*Sezione documento:*
++++++++++
GESTIRE IL CONFLITTO O PROTEGGERE LE VITTIME? Purtroppo, non avendo la disponibilità della sentenza emessa dalla Cassazione penale non sono in grado né di fornire chiarimenti né, naturalmente, di esprimere giudizi tecnici. Immagino, tuttavia, che il punto attorno al quale è stato fondato il convincimento di non colpevolezza sia stato quello per il quale il servizio sociale è stato investito del compito di gestire la conflittualità della coppia e non quello di proteggere e tutelare un soggetto debole da un padre maltrattante (ahimè!). Tale presupposto ha fatto sì che gli operatori modulassero la loro attività, e il grado di controllo, sulla gestione di tale conflitto familiare e non sulla tutela del minore rispetto ad un papà violento. In altre parole hanno preso in carico la questione nei limiti di ciò che il Tribunale aveva segnalato loro e, dunque, non sono state adottate quelle cautele particolari che avrebbero richiesto un controllo più serrato.
++++++++++
*Sezione dati:*
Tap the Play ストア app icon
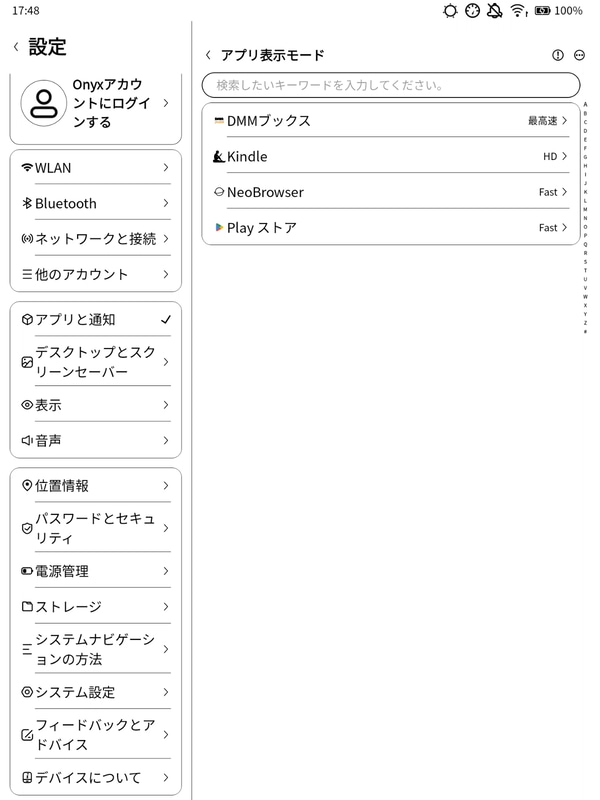Image resolution: width=600 pixels, height=800 pixels. (220, 227)
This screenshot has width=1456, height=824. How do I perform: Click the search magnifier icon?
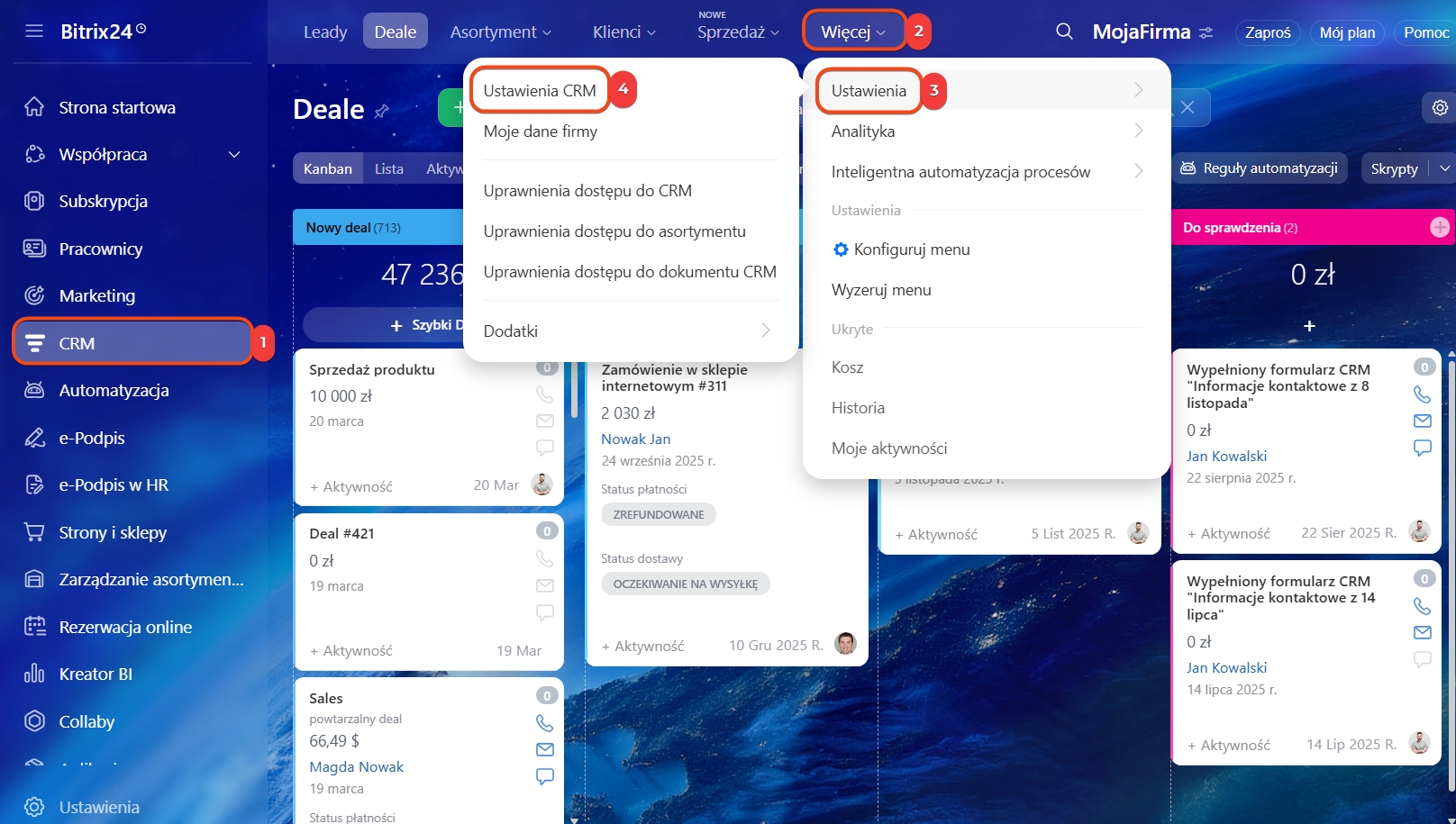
++++++++++
*Compito scritto 1:*
Per ciascuna affermazione indica se concorda con la sezione documento, rispondendo sì o no e citando le parole del testo che lo stabiliscono.
(a) L'autore ha a disposizione la sentenza emessa dalla Cassazione penale.
(b) Gli operatori hanno preso in carico la questione entro i limiti indicati dal Tribunale.
(c) Sono state adottate cautele particolari con un controllo più serrato.
*Compito scritto 2:*
Rispondi in breve a queste domande sulla sezione documento.
(a) Quale organo ha emesso la sentenza di cui si parla?
(b) Su che cosa gli operatori hanno modulato la loro attività e il grado di controllo?
(c) Chi aveva segnalato la questione agli operatori?
Il materiale non ha alcun legame con la sezione documento.

*Risultato del compito 1:*
(a) No: "non avendo la disponibilità della sentenza emessa dalla Cassazione penale"
(b) Sì: "hanno preso in carico la questione nei limiti di ciò che il Tribunale aveva segnalato loro"
(c) No: "non sono state adottate quelle cautele particolari che avrebbero richiesto un controllo più serrato"

*Risultato del compito 2:*
(a) La Cassazione penale.
(b) Sulla gestione del conflitto familiare, non sulla tutela del minore rispetto a un papà violento.
(c) Il Tribunale.